That reduction would be achieved primarily by eliminating ropes connecting lobster traps to buoys, so-called vertical lines, which regulators say pose an entanglement risk to right whales.
Maine lobstermen say they have already taken a variety of steps to reduce the risk to whales, including the elimination of floating rope between traps, and the use of special connectors to allow roped to break away. The new regulations include a requirement for weaker rope at certain points to allow a whale to break away if it does get snagged.
Porter argued Maine should get credit for the steps already taken because he said Maine lobster gear is not harming whales.
“Maine has never had a whale death attributed to it," he said. "The last entanglement was in 2002, and the whale was successfully disentangled and is still swimming today.”
Porter said what Maine fishermen are being told to do “is way above and beyond what’s needed to save whales.”
The changes are designed to reduce entanglements in fishing gear, which is one of two leading causes of serious injury or death in right whales, the National Oceanic and Atmospheric Administration said in August.
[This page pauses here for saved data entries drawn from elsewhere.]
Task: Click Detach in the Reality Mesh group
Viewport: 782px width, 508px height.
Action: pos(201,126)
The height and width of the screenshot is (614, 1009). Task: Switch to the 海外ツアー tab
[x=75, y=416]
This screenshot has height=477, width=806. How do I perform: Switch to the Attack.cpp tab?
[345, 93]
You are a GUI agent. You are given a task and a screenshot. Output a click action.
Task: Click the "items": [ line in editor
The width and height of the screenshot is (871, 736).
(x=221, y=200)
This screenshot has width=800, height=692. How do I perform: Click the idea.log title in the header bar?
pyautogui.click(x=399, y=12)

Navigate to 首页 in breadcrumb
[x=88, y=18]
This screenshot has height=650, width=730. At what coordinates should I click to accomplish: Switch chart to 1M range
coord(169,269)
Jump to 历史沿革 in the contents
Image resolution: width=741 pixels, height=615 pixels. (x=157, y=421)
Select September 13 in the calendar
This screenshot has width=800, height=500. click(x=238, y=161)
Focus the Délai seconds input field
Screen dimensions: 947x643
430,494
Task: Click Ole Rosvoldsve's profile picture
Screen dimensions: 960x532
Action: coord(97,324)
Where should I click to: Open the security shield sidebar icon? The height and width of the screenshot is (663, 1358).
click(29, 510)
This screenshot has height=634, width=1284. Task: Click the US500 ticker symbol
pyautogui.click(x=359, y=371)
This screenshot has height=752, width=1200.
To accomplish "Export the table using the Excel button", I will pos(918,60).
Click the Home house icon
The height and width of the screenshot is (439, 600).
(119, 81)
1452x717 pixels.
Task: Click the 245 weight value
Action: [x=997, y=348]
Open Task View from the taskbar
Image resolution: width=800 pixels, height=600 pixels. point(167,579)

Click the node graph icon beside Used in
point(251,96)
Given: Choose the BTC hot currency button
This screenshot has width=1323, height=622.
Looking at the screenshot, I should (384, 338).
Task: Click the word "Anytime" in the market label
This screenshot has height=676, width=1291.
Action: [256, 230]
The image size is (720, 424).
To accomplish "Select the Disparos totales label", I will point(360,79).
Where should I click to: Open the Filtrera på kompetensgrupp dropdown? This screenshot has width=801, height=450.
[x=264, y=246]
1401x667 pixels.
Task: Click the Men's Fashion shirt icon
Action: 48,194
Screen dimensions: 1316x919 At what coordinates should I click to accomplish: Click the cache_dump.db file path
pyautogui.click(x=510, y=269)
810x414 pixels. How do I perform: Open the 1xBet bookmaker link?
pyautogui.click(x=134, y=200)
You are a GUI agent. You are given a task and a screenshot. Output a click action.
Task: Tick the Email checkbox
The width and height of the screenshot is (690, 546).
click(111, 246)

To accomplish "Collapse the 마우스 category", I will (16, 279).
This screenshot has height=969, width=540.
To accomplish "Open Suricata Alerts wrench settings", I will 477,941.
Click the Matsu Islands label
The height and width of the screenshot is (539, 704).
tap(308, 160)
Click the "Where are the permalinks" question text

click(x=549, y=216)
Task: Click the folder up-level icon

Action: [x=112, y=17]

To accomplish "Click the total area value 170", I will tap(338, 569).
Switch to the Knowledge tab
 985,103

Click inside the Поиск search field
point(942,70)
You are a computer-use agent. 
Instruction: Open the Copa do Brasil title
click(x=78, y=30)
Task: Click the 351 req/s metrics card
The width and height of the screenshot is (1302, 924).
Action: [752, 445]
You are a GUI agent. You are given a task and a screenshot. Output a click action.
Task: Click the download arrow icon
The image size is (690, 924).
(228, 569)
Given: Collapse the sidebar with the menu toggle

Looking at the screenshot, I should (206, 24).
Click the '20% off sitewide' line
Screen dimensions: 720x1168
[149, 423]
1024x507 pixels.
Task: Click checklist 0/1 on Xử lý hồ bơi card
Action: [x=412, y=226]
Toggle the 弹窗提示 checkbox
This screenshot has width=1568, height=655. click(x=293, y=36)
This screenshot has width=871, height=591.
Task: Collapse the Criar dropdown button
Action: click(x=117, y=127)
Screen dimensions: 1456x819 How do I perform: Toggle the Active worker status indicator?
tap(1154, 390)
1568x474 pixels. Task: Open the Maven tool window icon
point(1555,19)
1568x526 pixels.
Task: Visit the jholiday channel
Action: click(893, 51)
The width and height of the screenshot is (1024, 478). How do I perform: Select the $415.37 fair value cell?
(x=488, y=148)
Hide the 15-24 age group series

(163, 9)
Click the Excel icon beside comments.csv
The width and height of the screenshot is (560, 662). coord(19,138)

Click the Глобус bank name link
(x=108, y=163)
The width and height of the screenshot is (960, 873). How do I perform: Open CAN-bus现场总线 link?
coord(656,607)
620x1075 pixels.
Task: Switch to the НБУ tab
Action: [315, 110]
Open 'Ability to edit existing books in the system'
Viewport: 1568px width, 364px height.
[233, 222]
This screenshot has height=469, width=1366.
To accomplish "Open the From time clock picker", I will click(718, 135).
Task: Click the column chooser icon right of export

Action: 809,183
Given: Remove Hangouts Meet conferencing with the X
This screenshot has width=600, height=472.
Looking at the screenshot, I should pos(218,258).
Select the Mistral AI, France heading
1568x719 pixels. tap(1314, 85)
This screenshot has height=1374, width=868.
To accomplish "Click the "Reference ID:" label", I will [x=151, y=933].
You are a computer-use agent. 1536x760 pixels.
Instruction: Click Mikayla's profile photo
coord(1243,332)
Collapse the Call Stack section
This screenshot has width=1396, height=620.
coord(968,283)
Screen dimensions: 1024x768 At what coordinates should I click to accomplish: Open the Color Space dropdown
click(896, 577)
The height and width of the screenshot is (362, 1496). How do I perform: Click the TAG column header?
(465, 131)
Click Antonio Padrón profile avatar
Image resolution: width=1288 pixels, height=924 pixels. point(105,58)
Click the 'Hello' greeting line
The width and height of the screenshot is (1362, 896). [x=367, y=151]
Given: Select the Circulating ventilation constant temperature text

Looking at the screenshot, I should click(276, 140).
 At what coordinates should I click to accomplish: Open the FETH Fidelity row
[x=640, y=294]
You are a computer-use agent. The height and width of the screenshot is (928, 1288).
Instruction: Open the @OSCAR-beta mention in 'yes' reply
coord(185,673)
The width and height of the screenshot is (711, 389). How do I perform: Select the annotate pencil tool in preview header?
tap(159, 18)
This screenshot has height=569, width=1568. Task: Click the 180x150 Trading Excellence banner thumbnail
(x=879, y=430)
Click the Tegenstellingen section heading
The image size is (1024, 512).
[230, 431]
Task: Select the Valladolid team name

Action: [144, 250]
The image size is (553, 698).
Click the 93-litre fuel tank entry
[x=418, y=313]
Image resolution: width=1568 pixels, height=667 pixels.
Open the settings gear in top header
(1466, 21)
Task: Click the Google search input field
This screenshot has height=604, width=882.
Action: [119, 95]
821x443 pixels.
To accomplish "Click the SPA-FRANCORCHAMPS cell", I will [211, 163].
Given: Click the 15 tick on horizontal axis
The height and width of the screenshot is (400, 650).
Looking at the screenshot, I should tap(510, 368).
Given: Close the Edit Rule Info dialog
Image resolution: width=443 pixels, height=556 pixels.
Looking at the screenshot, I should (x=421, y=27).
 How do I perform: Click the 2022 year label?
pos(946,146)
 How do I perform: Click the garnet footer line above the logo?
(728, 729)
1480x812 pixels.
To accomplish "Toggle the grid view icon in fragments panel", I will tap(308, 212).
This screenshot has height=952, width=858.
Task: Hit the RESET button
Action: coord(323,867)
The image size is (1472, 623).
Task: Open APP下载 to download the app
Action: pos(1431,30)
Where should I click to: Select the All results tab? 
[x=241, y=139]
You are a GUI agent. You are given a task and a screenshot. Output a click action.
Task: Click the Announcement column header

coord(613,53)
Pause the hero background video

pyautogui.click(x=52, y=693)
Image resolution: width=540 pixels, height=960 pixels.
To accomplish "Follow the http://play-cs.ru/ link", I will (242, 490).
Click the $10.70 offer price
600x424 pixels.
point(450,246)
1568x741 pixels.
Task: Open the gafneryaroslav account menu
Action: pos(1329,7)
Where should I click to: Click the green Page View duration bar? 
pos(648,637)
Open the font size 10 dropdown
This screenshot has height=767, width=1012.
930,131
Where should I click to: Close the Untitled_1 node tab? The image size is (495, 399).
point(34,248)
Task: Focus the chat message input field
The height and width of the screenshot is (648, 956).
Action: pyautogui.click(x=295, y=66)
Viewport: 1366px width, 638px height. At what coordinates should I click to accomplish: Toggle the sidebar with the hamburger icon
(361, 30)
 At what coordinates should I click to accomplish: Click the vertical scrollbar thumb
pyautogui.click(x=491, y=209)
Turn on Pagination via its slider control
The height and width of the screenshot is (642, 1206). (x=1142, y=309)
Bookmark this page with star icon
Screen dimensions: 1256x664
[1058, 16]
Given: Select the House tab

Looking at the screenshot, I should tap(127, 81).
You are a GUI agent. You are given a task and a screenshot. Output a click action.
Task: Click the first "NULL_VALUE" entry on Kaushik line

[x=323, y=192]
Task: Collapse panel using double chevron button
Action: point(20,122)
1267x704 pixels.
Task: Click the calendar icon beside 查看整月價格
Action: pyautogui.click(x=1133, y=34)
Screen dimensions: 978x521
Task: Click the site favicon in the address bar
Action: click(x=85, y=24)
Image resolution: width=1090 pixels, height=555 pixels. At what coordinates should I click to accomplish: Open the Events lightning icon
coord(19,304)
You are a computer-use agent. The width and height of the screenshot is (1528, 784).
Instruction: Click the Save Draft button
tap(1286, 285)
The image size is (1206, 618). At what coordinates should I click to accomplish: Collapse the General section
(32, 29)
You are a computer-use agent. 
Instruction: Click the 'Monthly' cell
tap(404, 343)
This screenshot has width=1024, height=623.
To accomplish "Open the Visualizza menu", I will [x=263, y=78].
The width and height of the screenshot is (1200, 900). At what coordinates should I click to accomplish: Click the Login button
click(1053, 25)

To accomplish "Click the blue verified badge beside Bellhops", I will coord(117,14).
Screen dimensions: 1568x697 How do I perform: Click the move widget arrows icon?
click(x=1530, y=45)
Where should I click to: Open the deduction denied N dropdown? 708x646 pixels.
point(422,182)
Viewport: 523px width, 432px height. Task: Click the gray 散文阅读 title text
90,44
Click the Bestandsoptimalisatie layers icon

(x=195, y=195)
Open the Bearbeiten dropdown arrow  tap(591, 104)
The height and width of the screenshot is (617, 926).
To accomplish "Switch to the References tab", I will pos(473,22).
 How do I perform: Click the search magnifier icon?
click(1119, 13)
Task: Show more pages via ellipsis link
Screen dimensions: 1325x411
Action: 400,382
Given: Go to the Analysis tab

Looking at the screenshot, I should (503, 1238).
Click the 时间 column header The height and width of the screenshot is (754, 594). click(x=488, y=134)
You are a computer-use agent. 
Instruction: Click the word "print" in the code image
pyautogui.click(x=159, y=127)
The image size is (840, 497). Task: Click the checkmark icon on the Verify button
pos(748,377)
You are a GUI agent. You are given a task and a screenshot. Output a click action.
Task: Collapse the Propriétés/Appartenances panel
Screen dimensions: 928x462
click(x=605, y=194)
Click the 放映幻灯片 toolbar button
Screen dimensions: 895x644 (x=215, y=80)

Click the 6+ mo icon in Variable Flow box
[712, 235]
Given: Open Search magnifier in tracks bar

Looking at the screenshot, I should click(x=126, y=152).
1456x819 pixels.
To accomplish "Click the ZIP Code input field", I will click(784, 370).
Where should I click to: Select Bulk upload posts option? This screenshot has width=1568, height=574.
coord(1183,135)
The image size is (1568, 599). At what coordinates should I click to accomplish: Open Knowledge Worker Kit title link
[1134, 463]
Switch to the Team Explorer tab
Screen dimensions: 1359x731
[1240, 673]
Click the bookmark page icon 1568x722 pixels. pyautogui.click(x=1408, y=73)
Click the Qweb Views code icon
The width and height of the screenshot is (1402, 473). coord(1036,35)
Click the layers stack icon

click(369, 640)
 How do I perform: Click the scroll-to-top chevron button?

They come amid what NOAA describes as an Unusual Mortality Event, with an increased number of dead or seriously injured North Atlantic right whales documented since 2017.
In its complaint, the MLA argues the "misguided federal decision ... is directly at odds with both the best available science and ecological knowledge gained from the experience of fishermen."
"NMFS's mandate ignores the reality that the Maine lobster fishery already has an extremely low incidence of interactions with right whales due, in part, to a suite of mitigation measures that have been implemented for many years," the suit claims. "Reducing its already low impact by another 98% is not possible without driving most of Maine's harvesters out of business permanently."
But the ocean conservation advocacy group Oceana said the rule should be immediately strengthened.
The suit comes just a few weeks before another part of the new rule is set to take effect. That would require a roughly three-month closure of an area off mid-coast Maine. MLA Executive Director Patrice McCarron said that part of the rule is included in the lawsuit, but the suit targets what she called the "big picture" long-term impacts of the regulations, not specifically the closure.